This is working wonders for me. I know it is not just one thing either. I have seen "steps" of improvement as I have added each. The L-Glutamine seemed to bug my tummy at first the first 2 days or so, then it stopped. I noticed a large improvement when I added the magnesium, then even more when I took out the fiber, and more when I added the GABA & L-Glut.

To me the magnesium is huge in helping with the spasms, I had read low dose when absorbed through the colon it actually calms it, and helps restore normal contractions. Thing is if I was not on the Levbid I could not take it. Even with Levbid twice daily (which would block me up in just a few days alone) I still get some runs here and there in the morning because of the Magnesium. But if you are on Levbid, Levsin, or even Bentyl you should be good to take it. Even 1 daily would help I'd think, I take 3. If you are C prone IBS with cramps or spasms I'd be all over daily 400mg Magnesium Citrate.

As a final testament to my morning supplements.... on the weekends I am bad, I tend to sleep in.
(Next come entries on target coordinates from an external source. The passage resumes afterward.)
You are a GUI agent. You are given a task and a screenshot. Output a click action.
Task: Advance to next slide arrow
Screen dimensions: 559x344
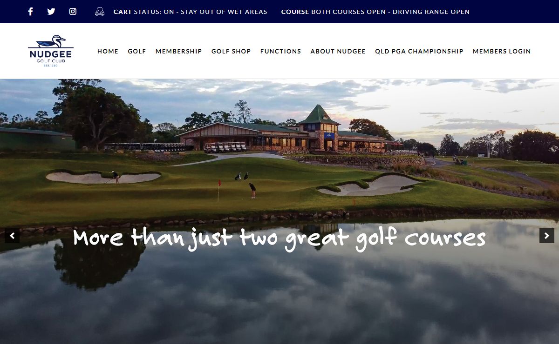coord(547,236)

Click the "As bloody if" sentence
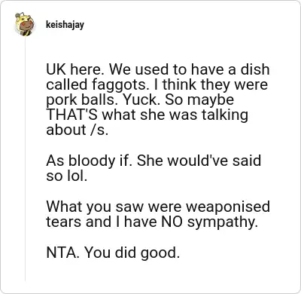[90, 161]
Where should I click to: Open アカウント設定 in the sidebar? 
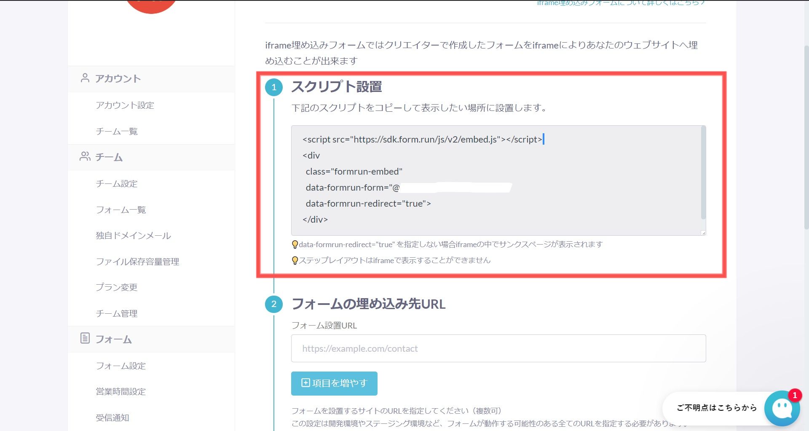(x=125, y=105)
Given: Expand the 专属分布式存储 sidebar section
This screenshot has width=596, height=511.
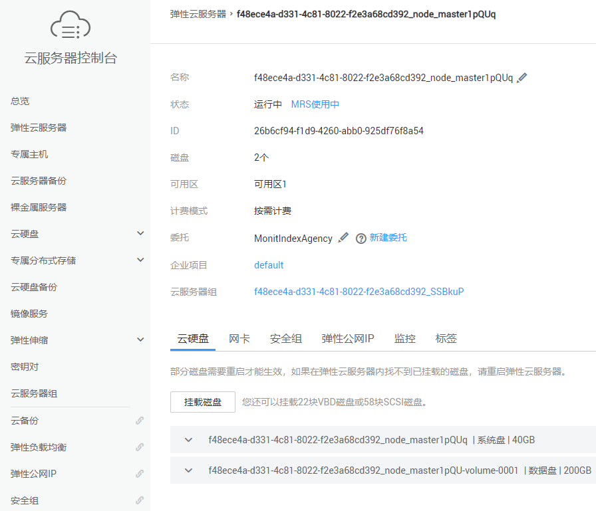Looking at the screenshot, I should click(140, 260).
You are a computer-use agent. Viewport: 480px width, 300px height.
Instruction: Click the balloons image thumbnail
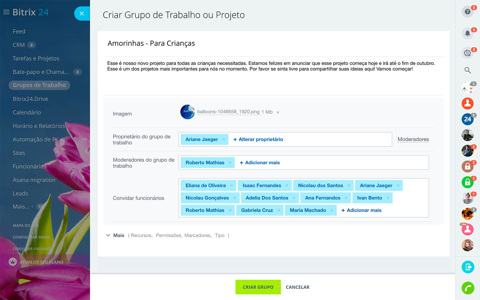(187, 112)
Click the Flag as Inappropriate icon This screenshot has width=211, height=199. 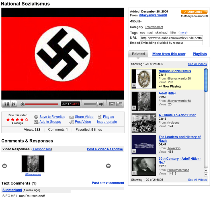click(99, 117)

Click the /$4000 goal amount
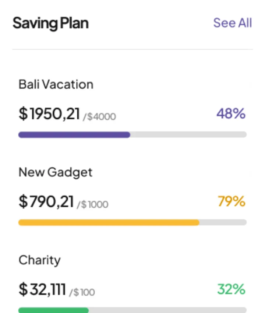99,117
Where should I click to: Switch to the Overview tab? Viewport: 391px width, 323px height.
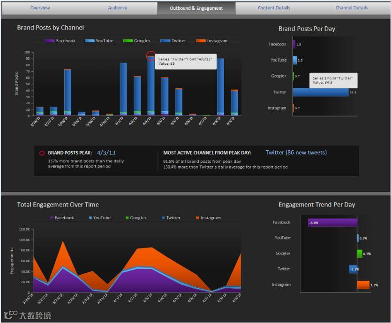click(x=40, y=8)
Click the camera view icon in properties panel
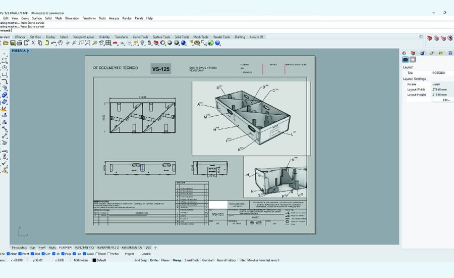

If I do not eat I get pain.. so usually get up do my meds, then 30 mins protein shake, then back to sleep. Sunday AM I didn't.. just slept.. til 11:30. Woke up hungry and hurting (you now where). Swallowed my morning pills... within 15-20mins pain had subsided, but was hungry and needed to eat, but not in pain. In the past if I allowed this to happen I would be in full spasms.

Anyway... that's where I am now.. well that and 55 lbs lighter. Update you all after the beach trip.

Ray


----------



## Leo41 (Dec 13, 2010)

Hello all.... I have another update to post...

Well the beach trip has come and gone and here is what happened....

I was concerned (of course ) about how it was going to go down, basically the scenario was... a 13 hour drive in a rental car with my daughter (15) to the beach in Maryland. Staying at a small beach motel, and visiting with family who live there for 10 days, then return 13hr drive. During the plans of course were fun and excitement in the ocean, on the beach (with no restrooms anywhere close), walks on the boardwalk in and out of shops, rides, games, etc.

Now I have done all this before with IBS over the last 2 years but there are some differences now. My symptoms have NEVER been as bad as this year. All that is listed above so I assume anyone reading this knows the history being this deep in the thread. Each of the last 2 years I had issues... 5-8 stops, some over 45mins on the toilet last year as a flare nailed me 2 hours into the trip. 1 day I stayed in the room, and a few nights from pain and D. At this time I did not know I had IBS, had no medicine or any knowledge how to manage this.

So that said I was not overly concerned this year as the symptoms are much more managed now with what I have learned and what I take. I did make the decision to come off the Align-generic probiotics that had been doing well, just because I did not want to risk them turning against me.

The drive up I had premade oatmeal, and my trusty whey protein and milk (yes I know diary but the stuff gives me no problems), and ALL my meds and supplements. The drive was no issue, no pain, no issues. The complete list above in this post is my supplement and med routine... this was continued exactly the whole trip.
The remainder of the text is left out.